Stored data
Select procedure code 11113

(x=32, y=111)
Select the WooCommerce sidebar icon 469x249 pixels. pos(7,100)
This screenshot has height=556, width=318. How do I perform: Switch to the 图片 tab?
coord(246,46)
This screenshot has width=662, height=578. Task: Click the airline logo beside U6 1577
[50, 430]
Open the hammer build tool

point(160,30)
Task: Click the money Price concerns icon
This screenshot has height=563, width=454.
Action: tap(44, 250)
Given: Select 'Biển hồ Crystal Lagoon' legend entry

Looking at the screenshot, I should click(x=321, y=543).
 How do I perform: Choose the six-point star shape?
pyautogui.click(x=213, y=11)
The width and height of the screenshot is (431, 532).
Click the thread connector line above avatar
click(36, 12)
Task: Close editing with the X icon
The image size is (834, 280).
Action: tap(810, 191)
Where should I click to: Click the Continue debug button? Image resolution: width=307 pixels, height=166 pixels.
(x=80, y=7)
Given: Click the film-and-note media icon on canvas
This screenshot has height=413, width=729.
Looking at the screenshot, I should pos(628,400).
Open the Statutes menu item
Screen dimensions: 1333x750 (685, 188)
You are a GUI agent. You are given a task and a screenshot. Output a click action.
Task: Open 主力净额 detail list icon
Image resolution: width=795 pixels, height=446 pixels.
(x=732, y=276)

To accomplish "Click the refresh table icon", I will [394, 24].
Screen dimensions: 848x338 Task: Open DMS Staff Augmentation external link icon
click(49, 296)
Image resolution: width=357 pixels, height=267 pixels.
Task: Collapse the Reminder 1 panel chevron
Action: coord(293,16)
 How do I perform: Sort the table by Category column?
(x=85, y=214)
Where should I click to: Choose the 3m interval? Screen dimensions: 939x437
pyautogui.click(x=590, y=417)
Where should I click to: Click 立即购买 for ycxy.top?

Directions for this task
Please print each entry once more, exactly as it reads.

Response below
Select procedure code 11113

(x=32, y=111)
Select the WooCommerce sidebar icon 469x249 pixels. pos(7,100)
This screenshot has height=556, width=318. How do I perform: Switch to the 图片 tab?
coord(246,46)
This screenshot has width=662, height=578. Task: Click the airline logo beside U6 1577
[50, 430]
Open the hammer build tool

point(160,30)
Task: Click the money Price concerns icon
This screenshot has height=563, width=454.
Action: tap(44, 250)
Given: Select 'Biển hồ Crystal Lagoon' legend entry

Looking at the screenshot, I should click(x=321, y=543).
 How do I perform: Choose the six-point star shape?
pyautogui.click(x=213, y=11)
The width and height of the screenshot is (431, 532).
Click the thread connector line above avatar
click(36, 12)
Task: Close editing with the X icon
The image size is (834, 280).
Action: tap(810, 191)
Where should I click to: Click the Continue debug button? Image resolution: width=307 pixels, height=166 pixels.
(x=80, y=7)
Given: Click the film-and-note media icon on canvas
This screenshot has height=413, width=729.
Looking at the screenshot, I should pos(628,400).
Open the Statutes menu item
Screen dimensions: 1333x750 (685, 188)
You are a GUI agent. You are given a task and a screenshot. Output a click action.
Task: Open 主力净额 detail list icon
Image resolution: width=795 pixels, height=446 pixels.
(x=732, y=276)

To accomplish "Click the refresh table icon", I will [394, 24].
Screen dimensions: 848x338 Task: Open DMS Staff Augmentation external link icon
click(49, 296)
Image resolution: width=357 pixels, height=267 pixels.
Task: Collapse the Reminder 1 panel chevron
Action: coord(293,16)
 How do I perform: Sort the table by Category column?
(x=85, y=214)
Where should I click to: Choose the 3m interval? Screen dimensions: 939x437
pyautogui.click(x=590, y=417)
Where should I click to: Click 立即购买 for ycxy.top?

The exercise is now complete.